Ada upaya untuk menjadikan ingatan dan pengalaman harian sebagai bagian dari pengetahuan kolektif yang dapat dimiliki oleh siapa saja. Melalui Barutikung Night Trip, teman-teman di Barutikung mencoba berbagi tentang apa yang mereka alami sekaligus belajar tentang kompleksitas yang terjadi dengan mereka. Barutikung Night Trip adalah sebuah inisiatif mengenali kampung sebagai ‘totem’ bersama dengan cara berjalan-jalan malam mengelilingi situs-situs yang dimiliki kampung. Dengan mengajak orang lain dari luar Barutikung, aktivitas ini diharapakan mampu memantik dialog setara dan interaktif antara yang mengalami dengan yang memaknai. Cerita, peristiwa, dan pengetahuan mengenai Barutikung dipahami dari kehadiran (tubuh) langsung di lokasi. Perasaan mengalami langsung ini yang kemudian diamplifikasikan untuk menjadi wacana komunikasi lebih lanjut.
Komunikasi yang terjadi selama perjalanan lantas didokumentasikan dan dijadikan bahan refleksi bersama. Melalui upaya penerbitan dokumentasi ini, kami mengajak semua orang untuk bersama-sama memaknai ulang apa yang sedang terjadi di sekitar kita. Bagaimana peristiwa yang terjadi pada masa lampau turut membentuk apa yang orang pahami hari ini, secara sosial maupun spasial. Bagaimana kita (aspek manusia) dan kota (aspek sosial-kultural-ekonomi-politik) secara sengaja maupun tidak menjadi ‘pelaku’ dalam pelanggengan stigma buruk yang berujung pada diskriminasi sosial. Namun juga harus dipahami bahwa proses rehabilitasi bukanlah sesuatu yang mudah, melainkan proses jangka panjang yang memerlukan usaha keberlanjutan. Terbitan ini juga diharapkan dapat menjadi bara api yang memantik inisiatif-inisiatif baru serta hal-hal apa yang dapat dilakukan ke depannya untuk merepon temuan-temuan.
Barutikung Night Trip, sebuah inisiatif mengenal kampung dengan cara jalan-jalan malam mengelilingi situs-situs yang dimiliki kampung bersama teman-teman di luar Barutikung. Komunikasi yang terjadi selama perjalanan lantas di dokumentasikan dan dijadikan bahan refleksi bersama. Gagasan yang ingin coba didorong dari Barutikung Night Trip adalah rehabilitasi stigma terhadap Barutikung melalui dialog antara orang yang mendapat stigma dengan orang secara sadar maupun tidak sadar melanggengkan hal tersebut yang kemudian berujung pada diskriminasi sosial.
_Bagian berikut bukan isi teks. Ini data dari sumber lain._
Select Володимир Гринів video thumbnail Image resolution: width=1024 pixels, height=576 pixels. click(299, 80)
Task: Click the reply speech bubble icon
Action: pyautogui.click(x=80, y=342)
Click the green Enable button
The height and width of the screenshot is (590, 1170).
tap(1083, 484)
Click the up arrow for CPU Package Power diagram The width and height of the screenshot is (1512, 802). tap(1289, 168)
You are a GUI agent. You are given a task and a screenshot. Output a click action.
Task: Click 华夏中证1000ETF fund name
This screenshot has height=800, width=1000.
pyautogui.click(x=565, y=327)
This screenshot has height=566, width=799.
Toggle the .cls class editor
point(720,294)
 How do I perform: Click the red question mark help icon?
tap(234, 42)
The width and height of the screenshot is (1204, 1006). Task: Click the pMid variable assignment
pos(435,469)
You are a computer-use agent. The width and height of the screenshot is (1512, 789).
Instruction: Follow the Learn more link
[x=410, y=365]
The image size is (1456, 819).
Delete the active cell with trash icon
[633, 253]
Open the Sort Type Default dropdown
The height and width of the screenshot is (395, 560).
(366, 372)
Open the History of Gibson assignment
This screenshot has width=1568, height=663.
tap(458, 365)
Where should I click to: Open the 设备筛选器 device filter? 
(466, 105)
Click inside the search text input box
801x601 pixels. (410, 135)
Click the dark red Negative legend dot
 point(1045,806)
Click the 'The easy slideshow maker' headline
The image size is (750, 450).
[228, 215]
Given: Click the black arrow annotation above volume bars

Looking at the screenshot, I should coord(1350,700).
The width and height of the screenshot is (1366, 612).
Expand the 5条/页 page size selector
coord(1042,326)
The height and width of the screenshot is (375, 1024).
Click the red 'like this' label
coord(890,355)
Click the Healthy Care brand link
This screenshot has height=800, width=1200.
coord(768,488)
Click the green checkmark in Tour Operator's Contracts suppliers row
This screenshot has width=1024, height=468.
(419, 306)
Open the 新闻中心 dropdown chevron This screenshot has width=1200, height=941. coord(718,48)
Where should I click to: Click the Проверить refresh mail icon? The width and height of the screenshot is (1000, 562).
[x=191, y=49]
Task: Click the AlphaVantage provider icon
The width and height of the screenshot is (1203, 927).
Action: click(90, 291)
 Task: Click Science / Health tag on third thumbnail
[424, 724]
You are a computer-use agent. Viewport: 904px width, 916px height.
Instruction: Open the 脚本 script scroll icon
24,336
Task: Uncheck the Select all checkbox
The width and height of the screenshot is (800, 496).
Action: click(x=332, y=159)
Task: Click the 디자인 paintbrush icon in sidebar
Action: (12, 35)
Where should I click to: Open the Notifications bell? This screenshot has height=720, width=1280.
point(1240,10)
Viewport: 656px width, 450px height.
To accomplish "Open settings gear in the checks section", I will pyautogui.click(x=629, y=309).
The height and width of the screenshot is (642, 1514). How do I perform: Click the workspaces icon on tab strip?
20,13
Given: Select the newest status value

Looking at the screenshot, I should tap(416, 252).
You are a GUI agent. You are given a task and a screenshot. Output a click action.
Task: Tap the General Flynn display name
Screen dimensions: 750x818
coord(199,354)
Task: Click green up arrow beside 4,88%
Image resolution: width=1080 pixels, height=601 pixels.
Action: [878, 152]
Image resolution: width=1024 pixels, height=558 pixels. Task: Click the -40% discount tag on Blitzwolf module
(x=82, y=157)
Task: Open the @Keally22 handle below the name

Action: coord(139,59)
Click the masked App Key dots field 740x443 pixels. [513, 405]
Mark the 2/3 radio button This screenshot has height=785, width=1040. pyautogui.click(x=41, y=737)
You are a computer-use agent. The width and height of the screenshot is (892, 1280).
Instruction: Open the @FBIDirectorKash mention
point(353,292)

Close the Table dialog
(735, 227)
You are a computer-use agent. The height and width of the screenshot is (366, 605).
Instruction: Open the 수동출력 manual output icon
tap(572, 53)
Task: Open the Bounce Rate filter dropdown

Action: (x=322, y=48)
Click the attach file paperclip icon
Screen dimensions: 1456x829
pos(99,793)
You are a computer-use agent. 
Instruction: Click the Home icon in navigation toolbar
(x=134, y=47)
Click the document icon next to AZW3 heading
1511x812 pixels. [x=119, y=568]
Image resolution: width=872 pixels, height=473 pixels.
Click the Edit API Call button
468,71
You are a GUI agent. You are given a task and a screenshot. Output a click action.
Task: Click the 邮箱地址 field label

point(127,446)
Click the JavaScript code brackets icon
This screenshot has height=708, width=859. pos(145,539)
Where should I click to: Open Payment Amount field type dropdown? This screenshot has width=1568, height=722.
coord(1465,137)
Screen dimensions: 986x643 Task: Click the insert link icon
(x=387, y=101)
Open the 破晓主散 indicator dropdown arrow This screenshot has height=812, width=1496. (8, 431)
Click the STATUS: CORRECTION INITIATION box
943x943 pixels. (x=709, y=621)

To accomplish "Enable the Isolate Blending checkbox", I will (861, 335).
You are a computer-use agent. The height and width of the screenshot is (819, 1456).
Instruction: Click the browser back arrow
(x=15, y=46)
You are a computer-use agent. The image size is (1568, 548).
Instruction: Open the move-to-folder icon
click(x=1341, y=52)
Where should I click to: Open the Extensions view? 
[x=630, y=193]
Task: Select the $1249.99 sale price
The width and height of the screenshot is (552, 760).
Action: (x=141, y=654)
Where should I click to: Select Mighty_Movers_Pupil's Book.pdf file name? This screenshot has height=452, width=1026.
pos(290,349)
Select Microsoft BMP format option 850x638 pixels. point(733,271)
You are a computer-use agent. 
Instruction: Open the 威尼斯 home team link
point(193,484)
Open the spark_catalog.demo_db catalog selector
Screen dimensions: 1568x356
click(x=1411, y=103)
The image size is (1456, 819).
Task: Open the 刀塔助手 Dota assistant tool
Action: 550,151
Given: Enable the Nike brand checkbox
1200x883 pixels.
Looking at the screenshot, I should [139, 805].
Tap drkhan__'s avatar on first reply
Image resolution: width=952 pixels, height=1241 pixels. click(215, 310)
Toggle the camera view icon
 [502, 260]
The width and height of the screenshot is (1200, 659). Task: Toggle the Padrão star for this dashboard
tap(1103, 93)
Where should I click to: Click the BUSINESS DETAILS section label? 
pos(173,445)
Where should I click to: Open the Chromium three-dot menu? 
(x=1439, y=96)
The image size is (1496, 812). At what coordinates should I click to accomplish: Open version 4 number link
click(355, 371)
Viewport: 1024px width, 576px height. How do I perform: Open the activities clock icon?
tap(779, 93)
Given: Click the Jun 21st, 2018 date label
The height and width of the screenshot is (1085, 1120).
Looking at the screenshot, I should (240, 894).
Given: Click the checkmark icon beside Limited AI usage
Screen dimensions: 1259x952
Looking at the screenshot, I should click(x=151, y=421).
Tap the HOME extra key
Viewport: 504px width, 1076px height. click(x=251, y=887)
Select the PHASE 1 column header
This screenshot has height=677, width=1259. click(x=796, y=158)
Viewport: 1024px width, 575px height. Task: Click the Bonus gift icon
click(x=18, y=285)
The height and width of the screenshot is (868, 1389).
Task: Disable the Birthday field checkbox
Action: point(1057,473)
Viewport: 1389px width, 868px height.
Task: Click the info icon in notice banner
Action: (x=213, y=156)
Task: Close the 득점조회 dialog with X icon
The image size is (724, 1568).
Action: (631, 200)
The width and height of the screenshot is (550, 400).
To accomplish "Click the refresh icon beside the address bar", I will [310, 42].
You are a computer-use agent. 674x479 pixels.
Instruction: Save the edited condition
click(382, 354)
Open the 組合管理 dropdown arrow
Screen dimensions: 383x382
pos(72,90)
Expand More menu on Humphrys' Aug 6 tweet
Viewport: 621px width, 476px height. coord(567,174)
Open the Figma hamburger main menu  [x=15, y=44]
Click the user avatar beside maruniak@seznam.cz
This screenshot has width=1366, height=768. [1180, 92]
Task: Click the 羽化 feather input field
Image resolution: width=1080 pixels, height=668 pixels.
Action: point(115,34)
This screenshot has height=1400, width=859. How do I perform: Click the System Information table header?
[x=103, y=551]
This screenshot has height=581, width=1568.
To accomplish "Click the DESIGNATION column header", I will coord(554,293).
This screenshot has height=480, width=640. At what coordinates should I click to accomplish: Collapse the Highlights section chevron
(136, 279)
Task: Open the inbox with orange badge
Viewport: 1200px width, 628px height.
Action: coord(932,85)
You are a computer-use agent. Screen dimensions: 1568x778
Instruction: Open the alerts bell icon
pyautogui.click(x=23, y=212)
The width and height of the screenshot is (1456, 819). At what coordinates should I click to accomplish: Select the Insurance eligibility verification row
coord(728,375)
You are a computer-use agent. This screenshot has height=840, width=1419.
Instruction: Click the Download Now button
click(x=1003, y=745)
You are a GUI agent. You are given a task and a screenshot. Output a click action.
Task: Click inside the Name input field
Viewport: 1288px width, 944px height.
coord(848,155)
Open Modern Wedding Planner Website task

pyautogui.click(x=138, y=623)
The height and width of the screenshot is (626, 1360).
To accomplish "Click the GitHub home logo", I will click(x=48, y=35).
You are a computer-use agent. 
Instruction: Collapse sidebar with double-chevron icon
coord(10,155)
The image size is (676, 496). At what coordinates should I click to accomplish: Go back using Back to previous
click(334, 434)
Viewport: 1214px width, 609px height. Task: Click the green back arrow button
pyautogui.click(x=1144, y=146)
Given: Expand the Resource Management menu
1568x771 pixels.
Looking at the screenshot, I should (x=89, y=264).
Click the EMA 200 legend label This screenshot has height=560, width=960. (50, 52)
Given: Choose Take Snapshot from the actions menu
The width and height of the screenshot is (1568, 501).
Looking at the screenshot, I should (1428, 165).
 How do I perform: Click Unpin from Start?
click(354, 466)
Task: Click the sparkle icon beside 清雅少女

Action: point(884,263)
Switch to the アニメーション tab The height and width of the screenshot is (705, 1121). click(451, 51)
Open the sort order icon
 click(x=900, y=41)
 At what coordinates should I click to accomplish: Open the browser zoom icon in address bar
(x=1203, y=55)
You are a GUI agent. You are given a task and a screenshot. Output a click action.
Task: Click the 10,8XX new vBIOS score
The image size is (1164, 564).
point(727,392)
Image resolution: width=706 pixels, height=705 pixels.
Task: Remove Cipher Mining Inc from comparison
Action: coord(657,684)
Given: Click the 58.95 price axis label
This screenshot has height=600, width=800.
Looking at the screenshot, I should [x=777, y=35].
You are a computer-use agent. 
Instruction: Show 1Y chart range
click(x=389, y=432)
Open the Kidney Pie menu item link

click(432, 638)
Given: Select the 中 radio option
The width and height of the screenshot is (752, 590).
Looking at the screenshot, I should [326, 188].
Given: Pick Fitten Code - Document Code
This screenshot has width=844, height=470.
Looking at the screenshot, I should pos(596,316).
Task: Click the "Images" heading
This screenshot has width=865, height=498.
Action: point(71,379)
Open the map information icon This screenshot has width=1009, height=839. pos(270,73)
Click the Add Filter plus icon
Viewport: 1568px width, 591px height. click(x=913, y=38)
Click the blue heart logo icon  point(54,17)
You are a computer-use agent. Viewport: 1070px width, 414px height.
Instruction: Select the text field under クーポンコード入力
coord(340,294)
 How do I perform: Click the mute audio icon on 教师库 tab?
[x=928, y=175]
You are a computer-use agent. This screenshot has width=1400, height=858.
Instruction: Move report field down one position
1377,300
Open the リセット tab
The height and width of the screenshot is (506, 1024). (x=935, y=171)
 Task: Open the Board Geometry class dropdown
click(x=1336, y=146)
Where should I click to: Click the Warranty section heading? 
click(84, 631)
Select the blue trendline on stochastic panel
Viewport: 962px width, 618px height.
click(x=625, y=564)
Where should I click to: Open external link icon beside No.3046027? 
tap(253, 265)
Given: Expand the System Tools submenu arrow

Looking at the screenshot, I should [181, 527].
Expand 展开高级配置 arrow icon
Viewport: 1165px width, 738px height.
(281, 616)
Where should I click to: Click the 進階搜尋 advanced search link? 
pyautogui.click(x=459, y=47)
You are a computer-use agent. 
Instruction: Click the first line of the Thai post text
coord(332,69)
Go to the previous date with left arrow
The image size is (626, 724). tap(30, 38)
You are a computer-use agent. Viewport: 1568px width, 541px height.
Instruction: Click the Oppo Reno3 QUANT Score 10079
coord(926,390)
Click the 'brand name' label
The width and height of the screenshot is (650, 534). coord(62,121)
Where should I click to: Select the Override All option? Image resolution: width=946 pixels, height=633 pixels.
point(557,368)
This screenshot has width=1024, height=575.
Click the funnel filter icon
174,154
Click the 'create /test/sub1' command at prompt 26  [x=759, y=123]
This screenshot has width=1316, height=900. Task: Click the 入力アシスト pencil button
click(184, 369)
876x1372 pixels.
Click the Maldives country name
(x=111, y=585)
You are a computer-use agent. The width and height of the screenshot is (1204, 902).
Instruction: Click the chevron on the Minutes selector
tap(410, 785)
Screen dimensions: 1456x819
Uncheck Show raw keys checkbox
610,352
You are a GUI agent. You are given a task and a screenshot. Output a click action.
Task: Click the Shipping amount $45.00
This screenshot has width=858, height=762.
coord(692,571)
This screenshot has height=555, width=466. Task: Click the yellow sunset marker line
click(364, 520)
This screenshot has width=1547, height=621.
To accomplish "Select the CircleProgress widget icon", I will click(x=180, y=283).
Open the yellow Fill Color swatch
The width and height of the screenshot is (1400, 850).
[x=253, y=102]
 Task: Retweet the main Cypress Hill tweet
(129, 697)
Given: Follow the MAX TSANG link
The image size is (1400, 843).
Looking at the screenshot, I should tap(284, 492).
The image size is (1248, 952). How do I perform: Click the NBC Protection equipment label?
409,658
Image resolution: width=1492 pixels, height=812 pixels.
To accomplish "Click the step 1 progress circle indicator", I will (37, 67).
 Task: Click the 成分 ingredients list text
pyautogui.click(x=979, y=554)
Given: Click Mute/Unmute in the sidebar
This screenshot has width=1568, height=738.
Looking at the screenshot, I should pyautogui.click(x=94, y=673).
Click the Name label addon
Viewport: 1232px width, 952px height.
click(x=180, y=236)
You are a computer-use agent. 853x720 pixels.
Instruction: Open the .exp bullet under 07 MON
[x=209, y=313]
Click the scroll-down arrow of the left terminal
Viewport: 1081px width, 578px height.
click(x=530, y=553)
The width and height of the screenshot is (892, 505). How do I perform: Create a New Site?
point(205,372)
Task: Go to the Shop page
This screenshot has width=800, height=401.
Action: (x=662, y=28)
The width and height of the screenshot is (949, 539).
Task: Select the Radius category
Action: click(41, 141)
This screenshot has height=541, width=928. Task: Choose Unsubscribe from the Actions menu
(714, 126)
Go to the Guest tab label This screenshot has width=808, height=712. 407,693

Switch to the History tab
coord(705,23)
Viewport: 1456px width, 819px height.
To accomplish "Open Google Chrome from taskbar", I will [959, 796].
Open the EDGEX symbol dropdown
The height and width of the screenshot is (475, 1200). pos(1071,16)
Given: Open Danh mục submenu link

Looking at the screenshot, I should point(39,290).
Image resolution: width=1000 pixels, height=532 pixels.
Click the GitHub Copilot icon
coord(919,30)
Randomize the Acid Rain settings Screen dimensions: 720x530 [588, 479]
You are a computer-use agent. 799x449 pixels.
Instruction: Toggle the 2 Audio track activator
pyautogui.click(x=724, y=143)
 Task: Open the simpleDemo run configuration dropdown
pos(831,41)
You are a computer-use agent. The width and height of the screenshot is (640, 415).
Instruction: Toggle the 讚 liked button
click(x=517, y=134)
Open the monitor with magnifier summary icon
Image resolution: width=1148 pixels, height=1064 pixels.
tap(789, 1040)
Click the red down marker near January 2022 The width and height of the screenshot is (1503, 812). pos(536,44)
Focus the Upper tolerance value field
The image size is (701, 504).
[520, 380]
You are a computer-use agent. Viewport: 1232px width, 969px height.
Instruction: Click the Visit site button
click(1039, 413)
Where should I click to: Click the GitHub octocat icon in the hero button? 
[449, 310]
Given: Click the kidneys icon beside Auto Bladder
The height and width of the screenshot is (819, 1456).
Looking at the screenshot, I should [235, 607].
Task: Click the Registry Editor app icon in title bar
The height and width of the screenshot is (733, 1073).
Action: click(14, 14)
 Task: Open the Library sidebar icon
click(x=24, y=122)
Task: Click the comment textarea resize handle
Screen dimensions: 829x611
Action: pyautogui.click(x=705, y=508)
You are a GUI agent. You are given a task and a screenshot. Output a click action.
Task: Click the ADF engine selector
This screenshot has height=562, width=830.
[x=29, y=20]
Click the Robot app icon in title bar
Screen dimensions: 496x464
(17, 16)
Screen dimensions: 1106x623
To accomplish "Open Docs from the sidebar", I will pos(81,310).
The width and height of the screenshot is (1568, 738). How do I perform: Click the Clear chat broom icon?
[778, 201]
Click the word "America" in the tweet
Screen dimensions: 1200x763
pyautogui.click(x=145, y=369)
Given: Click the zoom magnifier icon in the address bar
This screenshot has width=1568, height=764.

Namun harus dipahami juga bahwa proses rehabilitasi ini bukanlah sesuatu yang mudah, melainkan proses jangka panjang yang memerlukan upaya terus menerus. Melalui upaya penerbitan dokumentasi ini, kami mengajak semua orang untuk bersama-sama memaknai ulang apa yang sedang terjadi di sekitar kita. Bagaimana peristiwa yang terjadi pada masa lampau turut membentuk apa yang orang pahami hari ini, secara sosial maupun spasial. Terbitan ini juga diharapakan dapat menjadi api pemantik inisiatif-inisiatif baru serta hal-hal apa yang dapat dilakukan ke depannya untuk merepon temuan-temuan.